Make sure your slices are thin and evenly coated but not swimming in cream. Also, baking it covered first then uncovered helps the cream thicken and the top to brown without excess wateriness.
Final Thoughts
This Cheesy Root Vegetable Gratin Recipe has become such a favorite in my kitchen because it hits every note—comfort, flavor, beauty, and ease. Whether you’re cooking for a holiday feast or a cozy family dinner, it’s foolproof and endlessly satisfying. Give it a try and watch your guests go wild for this creamy, cheesy, veggie-packed delight.
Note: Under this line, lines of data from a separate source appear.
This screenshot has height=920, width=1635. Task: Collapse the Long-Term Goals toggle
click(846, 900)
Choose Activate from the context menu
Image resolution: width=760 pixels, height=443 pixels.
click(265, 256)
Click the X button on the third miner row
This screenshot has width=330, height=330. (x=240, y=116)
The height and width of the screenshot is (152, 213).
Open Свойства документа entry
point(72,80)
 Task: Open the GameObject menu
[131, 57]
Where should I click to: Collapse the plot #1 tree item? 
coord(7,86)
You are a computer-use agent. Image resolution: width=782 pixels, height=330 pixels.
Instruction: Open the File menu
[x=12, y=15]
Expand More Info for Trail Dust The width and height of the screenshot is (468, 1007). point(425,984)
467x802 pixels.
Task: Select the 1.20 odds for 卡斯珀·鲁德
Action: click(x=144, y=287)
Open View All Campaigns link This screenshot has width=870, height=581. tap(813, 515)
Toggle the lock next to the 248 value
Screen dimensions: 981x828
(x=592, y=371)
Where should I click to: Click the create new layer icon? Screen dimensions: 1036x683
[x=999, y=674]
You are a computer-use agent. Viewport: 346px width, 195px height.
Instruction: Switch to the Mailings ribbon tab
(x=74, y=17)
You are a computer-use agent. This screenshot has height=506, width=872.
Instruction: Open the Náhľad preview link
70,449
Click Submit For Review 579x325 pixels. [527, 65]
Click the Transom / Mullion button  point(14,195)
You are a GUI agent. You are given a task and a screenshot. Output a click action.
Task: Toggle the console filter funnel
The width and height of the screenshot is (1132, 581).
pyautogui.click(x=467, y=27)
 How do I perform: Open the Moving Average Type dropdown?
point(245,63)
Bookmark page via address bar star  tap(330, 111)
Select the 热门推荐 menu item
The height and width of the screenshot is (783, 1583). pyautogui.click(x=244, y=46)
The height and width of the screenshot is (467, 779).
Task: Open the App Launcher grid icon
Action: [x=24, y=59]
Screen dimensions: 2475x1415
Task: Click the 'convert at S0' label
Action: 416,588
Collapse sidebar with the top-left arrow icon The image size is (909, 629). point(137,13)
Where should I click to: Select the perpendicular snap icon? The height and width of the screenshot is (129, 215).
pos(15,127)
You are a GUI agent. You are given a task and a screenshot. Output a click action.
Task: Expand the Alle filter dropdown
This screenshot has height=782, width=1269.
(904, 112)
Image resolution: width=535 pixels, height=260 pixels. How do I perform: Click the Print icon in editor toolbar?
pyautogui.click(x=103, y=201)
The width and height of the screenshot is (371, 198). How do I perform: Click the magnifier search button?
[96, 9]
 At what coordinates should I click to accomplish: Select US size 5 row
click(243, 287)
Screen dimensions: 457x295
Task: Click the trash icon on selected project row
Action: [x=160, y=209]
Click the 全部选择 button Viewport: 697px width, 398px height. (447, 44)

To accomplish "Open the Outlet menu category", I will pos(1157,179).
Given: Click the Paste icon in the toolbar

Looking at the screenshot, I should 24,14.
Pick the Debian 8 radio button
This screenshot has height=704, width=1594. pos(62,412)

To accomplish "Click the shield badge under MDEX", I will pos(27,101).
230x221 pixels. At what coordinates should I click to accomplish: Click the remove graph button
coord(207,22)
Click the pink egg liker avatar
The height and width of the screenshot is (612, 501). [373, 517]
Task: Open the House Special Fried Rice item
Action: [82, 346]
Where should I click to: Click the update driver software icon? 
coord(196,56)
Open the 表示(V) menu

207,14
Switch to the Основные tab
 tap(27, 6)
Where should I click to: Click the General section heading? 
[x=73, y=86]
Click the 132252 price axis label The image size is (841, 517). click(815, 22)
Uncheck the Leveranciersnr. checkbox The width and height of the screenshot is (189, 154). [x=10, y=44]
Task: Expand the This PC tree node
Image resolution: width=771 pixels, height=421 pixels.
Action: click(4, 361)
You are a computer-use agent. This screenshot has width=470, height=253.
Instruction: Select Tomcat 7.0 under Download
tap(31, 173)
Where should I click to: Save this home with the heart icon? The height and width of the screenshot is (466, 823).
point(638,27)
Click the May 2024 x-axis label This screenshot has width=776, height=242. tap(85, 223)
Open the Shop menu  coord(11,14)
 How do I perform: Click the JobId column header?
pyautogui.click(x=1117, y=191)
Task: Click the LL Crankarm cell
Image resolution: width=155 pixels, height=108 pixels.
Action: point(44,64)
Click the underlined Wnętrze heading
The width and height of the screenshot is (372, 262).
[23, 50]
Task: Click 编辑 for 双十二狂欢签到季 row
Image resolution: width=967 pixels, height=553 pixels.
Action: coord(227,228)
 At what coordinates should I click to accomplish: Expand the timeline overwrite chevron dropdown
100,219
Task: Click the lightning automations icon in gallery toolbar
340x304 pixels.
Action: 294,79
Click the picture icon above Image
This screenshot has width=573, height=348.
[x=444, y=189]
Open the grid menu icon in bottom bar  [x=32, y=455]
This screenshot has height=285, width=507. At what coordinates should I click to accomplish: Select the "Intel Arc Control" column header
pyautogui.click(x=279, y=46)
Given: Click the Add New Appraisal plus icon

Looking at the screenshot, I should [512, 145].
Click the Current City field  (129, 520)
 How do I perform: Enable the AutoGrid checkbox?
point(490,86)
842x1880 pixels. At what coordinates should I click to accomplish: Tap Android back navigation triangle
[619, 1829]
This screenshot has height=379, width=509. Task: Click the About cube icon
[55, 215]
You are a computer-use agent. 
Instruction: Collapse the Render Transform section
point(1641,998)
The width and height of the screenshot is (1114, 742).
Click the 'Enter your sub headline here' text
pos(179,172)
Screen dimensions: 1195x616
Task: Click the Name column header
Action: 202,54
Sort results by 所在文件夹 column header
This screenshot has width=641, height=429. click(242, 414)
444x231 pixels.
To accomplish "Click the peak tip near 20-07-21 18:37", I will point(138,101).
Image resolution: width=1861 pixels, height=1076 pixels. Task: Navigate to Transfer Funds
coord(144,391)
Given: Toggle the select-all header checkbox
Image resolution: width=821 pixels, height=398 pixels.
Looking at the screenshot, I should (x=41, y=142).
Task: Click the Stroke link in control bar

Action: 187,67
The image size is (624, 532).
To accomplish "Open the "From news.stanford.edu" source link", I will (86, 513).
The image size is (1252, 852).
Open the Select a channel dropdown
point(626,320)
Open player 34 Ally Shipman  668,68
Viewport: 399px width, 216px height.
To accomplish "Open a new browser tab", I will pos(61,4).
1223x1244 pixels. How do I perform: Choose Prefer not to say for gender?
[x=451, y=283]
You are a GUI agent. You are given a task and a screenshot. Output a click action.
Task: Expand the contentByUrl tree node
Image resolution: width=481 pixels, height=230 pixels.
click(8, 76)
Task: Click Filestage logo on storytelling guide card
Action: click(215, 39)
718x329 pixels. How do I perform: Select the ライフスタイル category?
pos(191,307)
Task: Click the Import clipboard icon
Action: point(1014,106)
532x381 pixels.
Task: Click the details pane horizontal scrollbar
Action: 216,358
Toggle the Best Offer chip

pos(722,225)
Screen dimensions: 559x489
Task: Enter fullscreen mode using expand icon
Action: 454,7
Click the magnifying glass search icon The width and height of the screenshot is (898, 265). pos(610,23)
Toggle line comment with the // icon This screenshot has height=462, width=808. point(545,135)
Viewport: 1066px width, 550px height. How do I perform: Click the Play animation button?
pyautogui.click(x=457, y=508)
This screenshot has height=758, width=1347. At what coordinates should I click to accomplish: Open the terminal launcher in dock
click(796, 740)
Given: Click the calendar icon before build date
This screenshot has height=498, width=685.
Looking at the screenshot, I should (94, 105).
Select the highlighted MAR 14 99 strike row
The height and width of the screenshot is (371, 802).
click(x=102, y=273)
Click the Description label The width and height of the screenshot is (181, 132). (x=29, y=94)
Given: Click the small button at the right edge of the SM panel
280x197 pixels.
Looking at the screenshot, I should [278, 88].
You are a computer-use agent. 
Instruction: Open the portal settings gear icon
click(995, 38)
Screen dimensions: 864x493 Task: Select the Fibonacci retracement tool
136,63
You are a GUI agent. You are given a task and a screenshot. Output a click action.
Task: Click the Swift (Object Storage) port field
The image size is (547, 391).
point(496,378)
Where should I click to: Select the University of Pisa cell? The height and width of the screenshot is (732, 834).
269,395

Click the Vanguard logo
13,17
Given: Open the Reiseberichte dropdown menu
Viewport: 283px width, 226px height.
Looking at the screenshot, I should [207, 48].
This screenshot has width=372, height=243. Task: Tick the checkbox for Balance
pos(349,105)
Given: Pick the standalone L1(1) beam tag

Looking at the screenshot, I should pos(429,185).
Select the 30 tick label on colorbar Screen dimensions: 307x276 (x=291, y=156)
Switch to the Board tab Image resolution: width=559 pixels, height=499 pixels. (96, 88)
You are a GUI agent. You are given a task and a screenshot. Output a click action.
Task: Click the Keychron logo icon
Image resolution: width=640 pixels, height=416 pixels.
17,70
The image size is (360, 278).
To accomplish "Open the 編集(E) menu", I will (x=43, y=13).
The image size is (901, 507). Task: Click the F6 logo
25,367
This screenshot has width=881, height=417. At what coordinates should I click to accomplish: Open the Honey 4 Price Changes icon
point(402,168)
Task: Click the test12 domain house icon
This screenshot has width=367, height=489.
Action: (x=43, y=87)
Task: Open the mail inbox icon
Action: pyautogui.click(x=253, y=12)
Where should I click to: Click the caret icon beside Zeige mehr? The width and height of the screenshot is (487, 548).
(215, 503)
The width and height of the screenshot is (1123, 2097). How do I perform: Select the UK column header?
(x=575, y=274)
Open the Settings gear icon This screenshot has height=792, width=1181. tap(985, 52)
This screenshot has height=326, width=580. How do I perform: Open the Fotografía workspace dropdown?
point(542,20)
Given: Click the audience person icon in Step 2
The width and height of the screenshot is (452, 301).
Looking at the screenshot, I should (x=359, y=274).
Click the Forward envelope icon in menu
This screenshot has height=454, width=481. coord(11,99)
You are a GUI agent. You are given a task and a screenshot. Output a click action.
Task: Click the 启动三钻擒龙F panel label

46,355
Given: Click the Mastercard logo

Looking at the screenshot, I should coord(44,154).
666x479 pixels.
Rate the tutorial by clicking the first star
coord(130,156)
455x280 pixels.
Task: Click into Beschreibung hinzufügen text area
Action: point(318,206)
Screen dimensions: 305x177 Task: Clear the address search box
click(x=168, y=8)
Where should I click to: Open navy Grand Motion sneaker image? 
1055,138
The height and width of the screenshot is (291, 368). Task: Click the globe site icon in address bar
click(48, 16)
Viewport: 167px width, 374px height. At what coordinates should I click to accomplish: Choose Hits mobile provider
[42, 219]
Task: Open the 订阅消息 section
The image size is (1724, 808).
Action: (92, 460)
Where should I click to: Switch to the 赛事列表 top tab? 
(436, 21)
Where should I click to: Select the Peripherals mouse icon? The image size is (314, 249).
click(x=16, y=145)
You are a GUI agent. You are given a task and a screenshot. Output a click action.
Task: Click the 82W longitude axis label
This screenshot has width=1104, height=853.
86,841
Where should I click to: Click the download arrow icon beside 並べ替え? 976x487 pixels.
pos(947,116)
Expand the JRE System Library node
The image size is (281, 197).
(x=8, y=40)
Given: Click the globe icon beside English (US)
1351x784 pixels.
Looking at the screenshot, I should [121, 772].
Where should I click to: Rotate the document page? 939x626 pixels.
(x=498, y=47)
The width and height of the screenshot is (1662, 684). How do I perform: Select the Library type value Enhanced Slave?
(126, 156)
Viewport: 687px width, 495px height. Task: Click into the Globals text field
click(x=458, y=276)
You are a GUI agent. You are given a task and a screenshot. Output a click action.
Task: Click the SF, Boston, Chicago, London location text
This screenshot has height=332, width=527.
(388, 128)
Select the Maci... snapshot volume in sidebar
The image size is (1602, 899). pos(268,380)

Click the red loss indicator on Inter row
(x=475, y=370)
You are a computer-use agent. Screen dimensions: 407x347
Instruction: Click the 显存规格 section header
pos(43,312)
Trust me, you’ll be making it again and again!
Print
Cheesy Root Vegetable Gratin Recipe
- Prep Time: 15 minutes
- Cook Time: 50 minutes
- Total Time: 1 hour 5 minutes
- Yield: 8 servings
- Category: Side Dish
- Method: Baking
- Cuisine: American
- Diet: Vegetarian
Description
This Cheesy Root Vegetable Gratin is a perfect Thanksgiving side dish featuring sweet potatoes, parsnips, and beets layered in a creamy Parmesan and thyme sauce, topped with melted Gruyere cheese for a rich, comforting finish.
Ingredients
Vegetables
- 1-2 long sweet potatoes (about 2 inches thick), peeled
- 3-4 large parsnips, ends trimmed and peeled
- 3-5 small beets, peeled
Gratin Base and Topping
- 1 tablespoon unsalted butter, softened
- 14 tablespoons heavy cream, divided (whole milk can be used but will be less creamy)
- 4 ounces grated Parmesan cheese, divided
- 1 tablespoon fresh minced thyme, divided plus more for garnish
- 1 garlic clove, minced
- 1 ounce shredded Gruyere cheese
- Salt and pepper to taste
Instructions
- Preheat and Prepare Dish: Preheat the oven to 400˚F. Grease a 3-quart baking dish with softened butter to prevent sticking and provide flavor.
- Slice Vegetables: Using a mandoline or sharp knife, slice the sweet potatoes, parsnips, and beets into very thin rounds. Place each vegetable in its own separate bowl to prepare for seasoning.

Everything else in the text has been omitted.